### [EXERCISE INSTRUCTIONS]
Set down each line exactly, beginning with the one that contains "Todos (59, 333)" and continuing through the last line of the listing, and nothing else.

================================

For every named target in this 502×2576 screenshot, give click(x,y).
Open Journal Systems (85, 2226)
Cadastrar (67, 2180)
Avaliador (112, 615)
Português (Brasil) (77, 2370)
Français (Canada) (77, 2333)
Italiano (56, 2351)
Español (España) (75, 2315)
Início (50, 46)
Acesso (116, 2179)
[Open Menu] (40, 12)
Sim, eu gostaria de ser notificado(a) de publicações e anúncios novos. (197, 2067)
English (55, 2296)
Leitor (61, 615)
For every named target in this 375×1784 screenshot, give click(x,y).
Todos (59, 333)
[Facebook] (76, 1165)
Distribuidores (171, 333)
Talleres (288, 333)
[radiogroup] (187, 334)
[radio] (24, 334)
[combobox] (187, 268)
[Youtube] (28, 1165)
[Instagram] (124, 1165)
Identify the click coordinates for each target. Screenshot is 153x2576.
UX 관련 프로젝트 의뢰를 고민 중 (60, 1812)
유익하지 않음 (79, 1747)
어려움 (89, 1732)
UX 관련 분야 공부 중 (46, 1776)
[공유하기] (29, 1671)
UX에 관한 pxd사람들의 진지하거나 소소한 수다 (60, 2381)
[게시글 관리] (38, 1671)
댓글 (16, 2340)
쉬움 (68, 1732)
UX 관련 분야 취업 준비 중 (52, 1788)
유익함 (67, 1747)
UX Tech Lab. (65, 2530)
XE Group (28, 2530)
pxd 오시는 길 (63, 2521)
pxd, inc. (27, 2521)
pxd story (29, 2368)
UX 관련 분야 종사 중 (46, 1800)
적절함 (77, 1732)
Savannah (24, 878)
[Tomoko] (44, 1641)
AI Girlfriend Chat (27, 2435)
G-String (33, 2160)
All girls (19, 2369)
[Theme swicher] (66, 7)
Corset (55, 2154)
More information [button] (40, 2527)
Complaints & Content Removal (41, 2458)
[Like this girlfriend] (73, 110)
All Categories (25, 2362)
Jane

================================

### [REPLY TO THE EXERCISE]
Todos (59, 333)
[Facebook] (76, 1165)
Distribuidores (171, 333)
Talleres (288, 333)
[radiogroup] (187, 334)
[radio] (24, 334)
[combobox] (187, 268)
[Youtube] (28, 1165)
[Instagram] (124, 1165)
Identify the click coordinates for each target. Screenshot is 153x2576.
UX 관련 프로젝트 의뢰를 고민 중 (60, 1812)
유익하지 않음 (79, 1747)
어려움 (89, 1732)
UX 관련 분야 공부 중 (46, 1776)
[공유하기] (29, 1671)
UX에 관한 pxd사람들의 진지하거나 소소한 수다 (60, 2381)
[게시글 관리] (38, 1671)
댓글 (16, 2340)
쉬움 (68, 1732)
UX 관련 분야 취업 준비 중 (52, 1788)
유익함 (67, 1747)
UX Tech Lab. (65, 2530)
XE Group (28, 2530)
pxd 오시는 길 (63, 2521)
pxd, inc. (27, 2521)
pxd story (29, 2368)
UX 관련 분야 종사 중 (46, 1800)
적절함 (77, 1732)
Savannah (24, 878)
[Tomoko] (44, 1641)
AI Girlfriend Chat (27, 2435)
G-String (33, 2160)
All girls (19, 2369)
[Theme swicher] (66, 7)
Corset (55, 2154)
More information [button] (40, 2527)
Complaints & Content Removal (41, 2458)
[Like this girlfriend] (73, 110)
All Categories (25, 2362)
Jane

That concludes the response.